Der Nachweis der Arbeitsunfähigkeit

Nach Angaben des statistischen Bundesamtes war im Jahr 2021 jeder Mitarbeiter im Durchschnitt 11 Tage krank. Bei dieser Zahl ist allerdings zu berücksichtigen, dass hierbei Erkrankungen, bei denen ein Nachweis der Arbeitsunfähigkeit arbeitsvertraglich nicht erbracht werden muss (üblicherweise 3 Tage) nicht berücksichtigt wurden. Insoweit könnte die vorgenannte Zahl auch höher liegen.

von Dr. Svenja Kahlke-Kreitzberg

Der Umgang mit Krankheitszeiten im Betrieb ist oft geprägt von einer gewissen Resignation, liegt eine Arbeitsunfähigkeitsbescheinigung vor, dann muss man die Erkrankung in der Regel hinnehmen.

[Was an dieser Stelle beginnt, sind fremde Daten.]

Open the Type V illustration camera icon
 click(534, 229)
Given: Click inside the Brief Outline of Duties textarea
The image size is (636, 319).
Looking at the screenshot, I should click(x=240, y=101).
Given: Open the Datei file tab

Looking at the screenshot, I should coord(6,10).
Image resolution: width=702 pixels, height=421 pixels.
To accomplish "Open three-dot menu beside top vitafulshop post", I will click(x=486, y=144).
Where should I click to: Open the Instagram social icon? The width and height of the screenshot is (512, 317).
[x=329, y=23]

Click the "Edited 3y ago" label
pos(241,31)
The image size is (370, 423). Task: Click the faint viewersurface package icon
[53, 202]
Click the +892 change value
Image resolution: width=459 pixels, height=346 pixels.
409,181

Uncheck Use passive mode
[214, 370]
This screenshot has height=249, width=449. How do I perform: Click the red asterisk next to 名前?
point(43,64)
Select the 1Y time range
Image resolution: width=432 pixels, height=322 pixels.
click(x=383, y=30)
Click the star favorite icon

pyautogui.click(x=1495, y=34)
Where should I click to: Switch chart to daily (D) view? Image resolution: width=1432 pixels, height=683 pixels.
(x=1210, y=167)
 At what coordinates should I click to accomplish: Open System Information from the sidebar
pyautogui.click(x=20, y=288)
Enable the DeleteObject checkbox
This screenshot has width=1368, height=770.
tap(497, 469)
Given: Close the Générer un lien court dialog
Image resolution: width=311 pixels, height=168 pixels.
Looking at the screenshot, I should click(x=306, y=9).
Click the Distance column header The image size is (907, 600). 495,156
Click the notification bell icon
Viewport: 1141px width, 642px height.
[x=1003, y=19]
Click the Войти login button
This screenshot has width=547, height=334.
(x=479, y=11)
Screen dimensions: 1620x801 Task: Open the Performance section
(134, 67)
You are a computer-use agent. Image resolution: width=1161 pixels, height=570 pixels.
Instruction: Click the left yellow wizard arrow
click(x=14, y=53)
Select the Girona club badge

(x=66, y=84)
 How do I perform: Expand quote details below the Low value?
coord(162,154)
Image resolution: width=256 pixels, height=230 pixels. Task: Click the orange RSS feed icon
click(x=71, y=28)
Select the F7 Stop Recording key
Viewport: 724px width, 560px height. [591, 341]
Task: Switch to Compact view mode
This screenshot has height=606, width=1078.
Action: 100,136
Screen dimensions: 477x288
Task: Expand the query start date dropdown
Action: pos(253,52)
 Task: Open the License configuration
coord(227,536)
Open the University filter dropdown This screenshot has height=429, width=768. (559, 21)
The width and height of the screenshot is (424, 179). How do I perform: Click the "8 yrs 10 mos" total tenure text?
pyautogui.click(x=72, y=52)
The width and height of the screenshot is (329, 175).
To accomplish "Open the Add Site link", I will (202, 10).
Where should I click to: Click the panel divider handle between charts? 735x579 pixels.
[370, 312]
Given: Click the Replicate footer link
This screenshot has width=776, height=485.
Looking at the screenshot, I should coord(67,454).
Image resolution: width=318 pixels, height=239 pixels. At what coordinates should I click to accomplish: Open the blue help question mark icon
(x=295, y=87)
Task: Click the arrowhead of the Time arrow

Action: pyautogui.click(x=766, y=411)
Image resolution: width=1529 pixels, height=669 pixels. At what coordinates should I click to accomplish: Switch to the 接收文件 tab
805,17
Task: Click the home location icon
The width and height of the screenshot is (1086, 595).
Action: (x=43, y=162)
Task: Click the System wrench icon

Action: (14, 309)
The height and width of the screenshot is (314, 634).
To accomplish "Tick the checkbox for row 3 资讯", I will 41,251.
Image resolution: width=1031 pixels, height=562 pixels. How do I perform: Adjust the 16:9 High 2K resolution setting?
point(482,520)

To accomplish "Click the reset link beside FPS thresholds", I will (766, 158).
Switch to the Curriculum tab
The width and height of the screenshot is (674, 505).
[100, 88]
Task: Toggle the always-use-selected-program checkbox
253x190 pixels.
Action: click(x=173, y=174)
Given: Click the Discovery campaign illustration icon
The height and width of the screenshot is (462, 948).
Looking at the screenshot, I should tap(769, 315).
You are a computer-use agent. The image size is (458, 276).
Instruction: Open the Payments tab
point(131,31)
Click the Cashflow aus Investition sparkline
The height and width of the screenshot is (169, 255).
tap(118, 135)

Das ist vom Grundsatz so richtig, dennoch gibt es immer mal wieder Ausnahmen, so in einem vom LAG Rheinland-Pfalz entschiedenen Fall (Urt. v. 22.04.2022, Az.: 1 Sa 484/21):

https://www.landesrecht.rlp.de/bsrp/document/JURE220030598

Der dortige Kläger nahm seine Arbeit nach einer über 17 Monate andauernden Arbeitsunfähigkeit wieder auf. Allerdings wurde er nicht an seinem bisherigen Arbeitsplatz im Lager eingesetzt, sondern erhielt kurzfristig anfallende Sonderaufgaben. Nach einer neuerlichen Krankschreibung und Wiederaufnahme der Arbeit wurde dem Kläger einige Tage später eine schriftliche Arbeitsanweisung für diesen Tag vorgelegt, nach der dieser bestimmte Arbeiten erbringen sollte. Er äußerte sich hierzu ablehnend und verließ seinen Arbeitsplatz. Mit E-Mail vom gleichen Tag teilte der Kläger sodann mit, dass er bis zum 27.05.2020 krankgeschrieben worden sei. Hierzu existierte eine Arbeitsunfähigkeitsbescheinigung, die als Erstbescheinigung ausgestellt ist und unter Diagnose angibt „Z60G“. 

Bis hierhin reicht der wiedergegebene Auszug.